• Your tasks
**1)** Using the court opinion, explain in one to three sentences why this decision is not binding precedent in the Fourth Circuit.
**2)** According to the court opinion, which district judge presided over the case in the district court?
**3)** Reproduce the part of the court opinion starting at "Appeal from the" and ending at "in this circuit.".

• Source document
__________________________________________________
UNPUBLISHED
UNITED STATES COURT OF APPEALS
FOR THE FOURTH CIRCUIT
No. 10-4990
UNITED STATES OF AMERICA,
Plaintiff – Appellee,
v.
SANDRA D. DEAN,
Defendant – Appellant.
Appeal from the United States District Court for the District of
South Carolina, at Greenville. Henry F. Floyd, District Judge.
(6:09-cr-00893-HFF-2)
Submitted: June 23, 2011 Decided: July 15, 2011
Before WILKINSON, GREGORY, and DUNCAN, Circuit Judges.
Affirmed by unpublished per curiam opinion.
J. Bradley Bennett, SALVINI & BENNETT, LLC, Greenville, South
Carolina, for Appellant. William Jacob Watkins, Jr., OFFICE OF
THE UNITED STATES ATTORNEY, Greenville, South Carolina, for
Appellee.
Unpublished opinions are not binding precedent in this circuit.
__________________________________________________
• Given data
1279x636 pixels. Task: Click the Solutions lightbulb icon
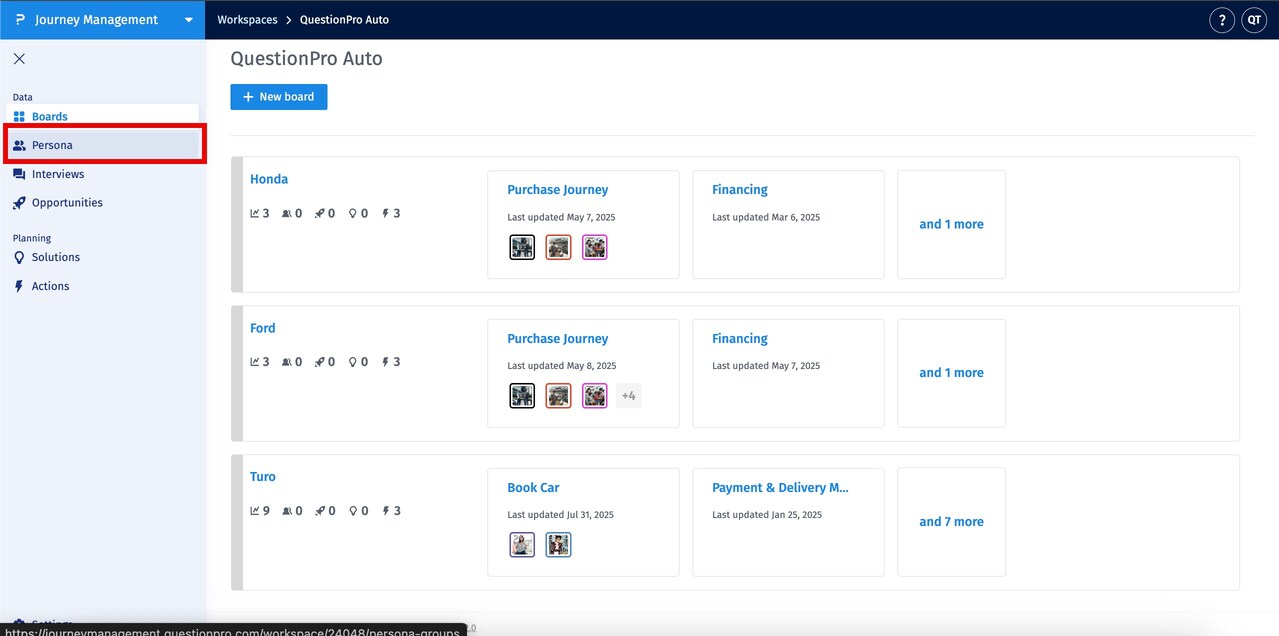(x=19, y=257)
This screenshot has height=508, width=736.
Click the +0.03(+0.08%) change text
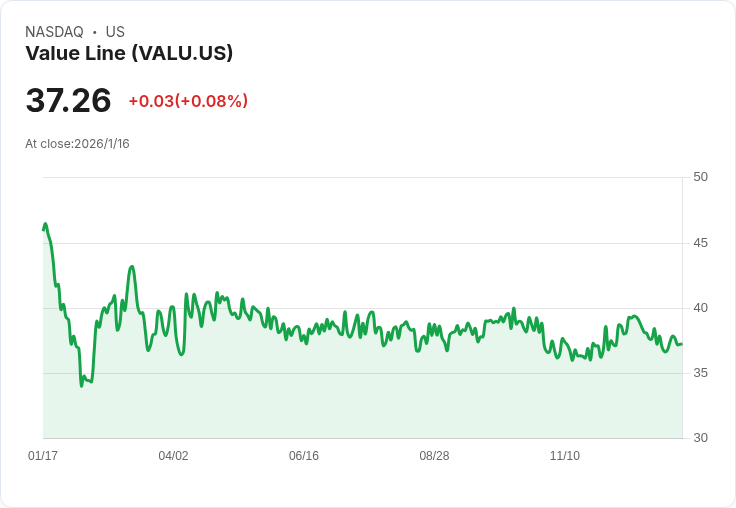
__________________________________________________
• Responses to the exercise
**1)** The decision was issued as an unpublished per curiam opinion. The court opinion states that unpublished opinions are not binding precedent in this circuit.

**2)** Henry F. Floyd

**3)**
Appeal from the United States District Court for the District of
South Carolina, at Greenville. Henry F. Floyd, District Judge.
(6:09-cr-00893-HFF-2)
Submitted: June 23, 2011 Decided: July 15, 2011
Before WILKINSON, GREGORY, and DUNCAN, Circuit Judges.
Affirmed by unpublished per curiam opinion.
J. Bradley Bennett, SALVINI & BENNETT, LLC, Greenville, South
Carolina, for Appellant. William Jacob Watkins, Jr., OFFICE OF
THE UNITED STATES ATTORNEY, Greenville, South Carolina, for
Appellee.
Unpublished opinions are not binding precedent in this circuit.